Se quisermos entender o ressurgimento do neofascismo e a emergência do pós-fascismo, não basta olhar para a crise do capitalismo. É imprescindível ver também as dimensões políticas da crise. É ali que estão as ameaças, mas também a esperança. Para que seja possível superar esse contexto é necessário deslocar o terreno da luta. Eu diria que a esquerda precisa retomar o terreno da contestação, e das ruas, terreno que renunciou quando submergiu no lodo dos acordos eleitorais e ministeriais. Gramsci dizia que a história ensina, mas não tem alunos. Se quisermos aprender algo com o passado, poderíamos começar por reconhecer que o fascismo ganhou força mediante acordos promovidos em gabinetes palacianos, mas não foi nesses gabinetes que ele foi derrotado.
IHU – Deseja acrescentar algo?
Alvaro Bianchi – Tem sido frequente compreender o fenômeno do bolsonarismo como uma forma de populismo ou de fascismo. Eu discordo. Acho que isso simplifica demais o fenômeno. Juntamente com André Kaysel, meu colega da Unicamp, tenho definido a ideologia do bolsonarismo como uma coalizão discursiva de extrema-direita. O neofascismo é parte dessa coalização, embora não a mais importante. Também fazem parte dela o conservadorismo evangélico e católico, o ultraliberalismo e o autoritarismo militar.

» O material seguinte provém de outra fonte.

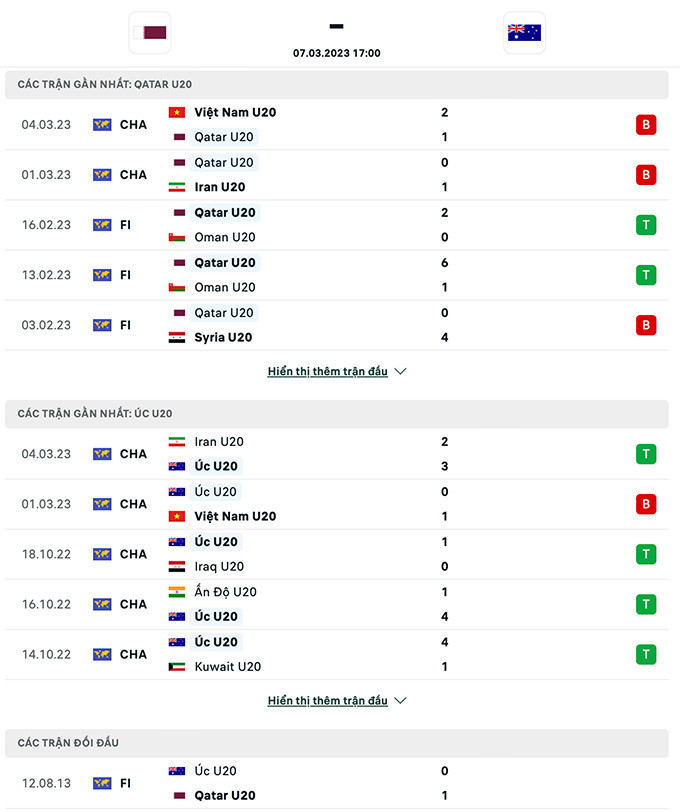Click green T badge for Qatar U20 2-0 Oman
680x812 pixels.
click(646, 225)
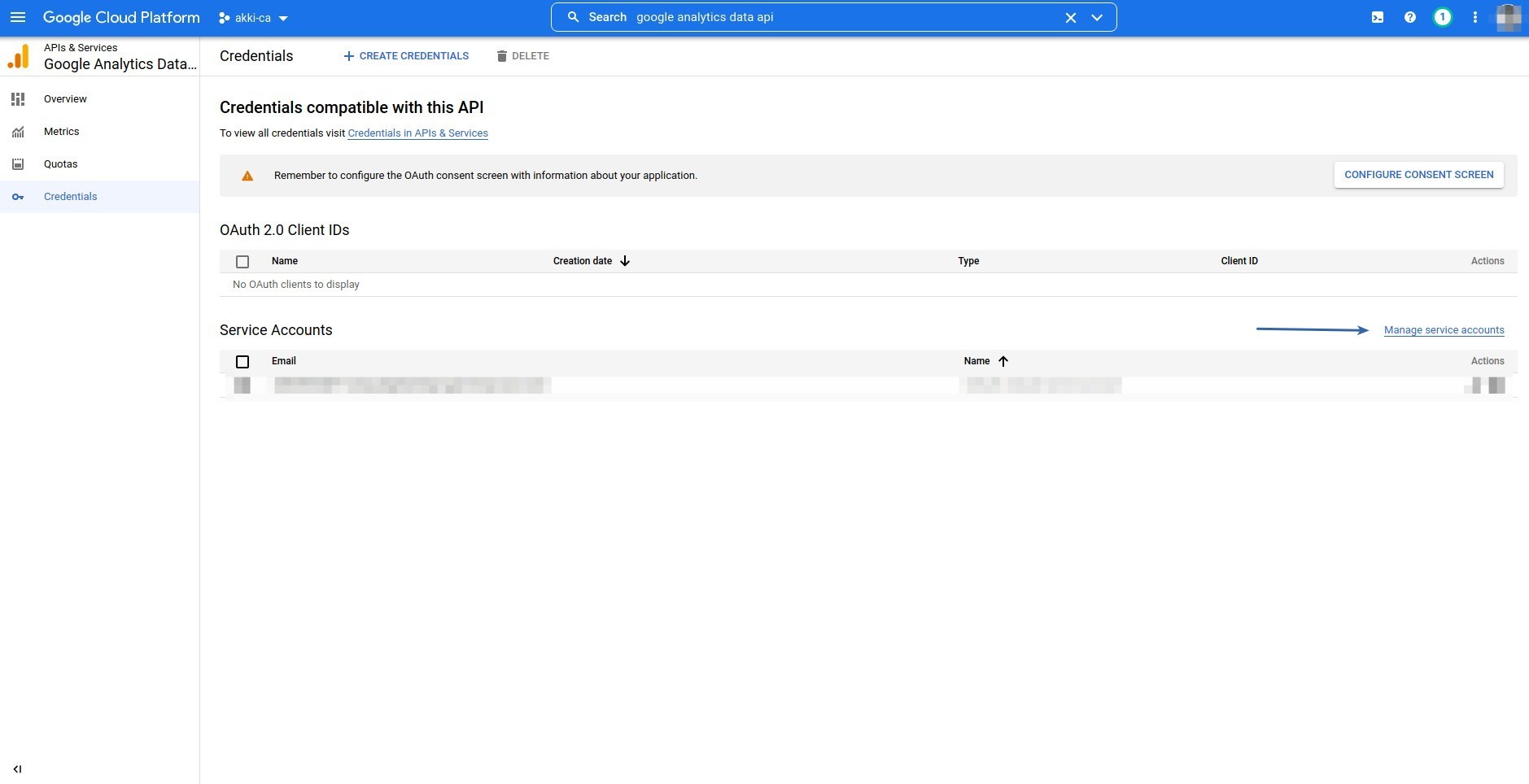The width and height of the screenshot is (1529, 784).
Task: Check the OAuth Client IDs select-all checkbox
Action: [242, 262]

Creio que desse modo evitamos confundir coisas muito diferentes e, ao mesmo tempo, criamos as condições para compreendermos outras coalizões discursivas de extrema-direita, como os autodenominados “libertários”, do atual presidente argentino Javier Milei; os “republicanos”, encabeçados pelo chileno José Antonio Kast; ou ainda a ala mais radical do movimento cívico de Santa Cruz na Bolívia, liderado pelo ex-governador Luís Fernando Camacho.